Daniels endorsed a form of an individual mandate in 2003

From: Washington Examiner

During his 2003 run for governor, an Indiana newspaper reported that Mitch Daniels supported a form of an individual health insurance mandate.

An item in the South Bend Tribune from October, 23, 2003, on a campaign stop Daniels made to a health clinic, reported:

The candidate said he favors a universal health care system that would move away from employee-based health policies and make it mandatory for all Americans to have health insurance.

Daniels envisioned one scenario in which residents could certify their coverage when paying income taxes and receive a tax exemption that would cover the cost.

"We really have to have universal coverage," Daniels said.

Under his plan, Daniels said, the nation could get away from the inefficient and unfair way in which health care is provided to those who are uninsured, many of whom end up in emergency rooms or "at clinics like this one."

This was first noted by Sam Stein of the Huffington Post, and then I located the Tribune article to confirm.

Earlier today, I defended Daniels from what I thought was an unfair attack. But this apparent past support for a form of a federal mandate is legitimately alarming and warrants greater scrutiny.


NRO reports:

“Governor Daniels favors giving every American a tax credit individually so they can purchase insurance that is right for them,” Jankowski told National Review Online. “He believes nearly all would use it, so coverage would be nearly universal. He does not support a mandate.”

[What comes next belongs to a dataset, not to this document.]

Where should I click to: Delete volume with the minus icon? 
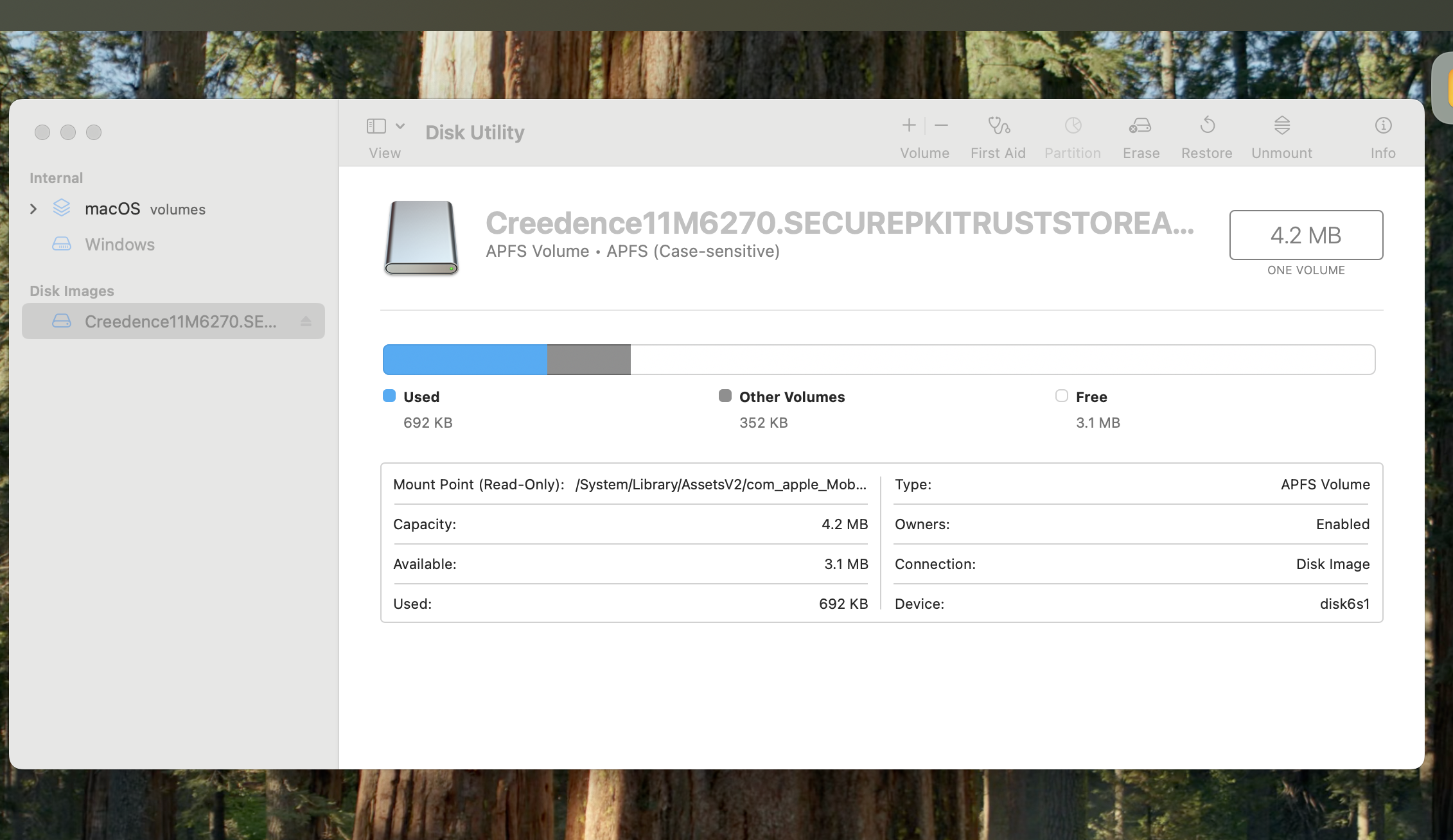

Jankowski added that opposition to an individual mandate “has always has been the governor’s position.”

“I don’t believe in mandates,” Daniels said in a radio interview with Michael Smerconish earlier today. “We took a very, very different approach here in Indiana, more or less health saving accounts for low income people.”

Daniels added that he didn’t agree that “as a matter of either good health care policy or, frankly, our constitutional liberties, that government at any level should be ordering Americans to buy a given product.”

The fact that the newspaper story's reference to mandatory health insurance is a paraphrase, rather than a direct quote, provides Daniels with some wiggle room here. But if similar stories emerge -- or video clips of him speaking of mandatory health insurance during his 2003 campaign -- it will spell deeper trouble for him.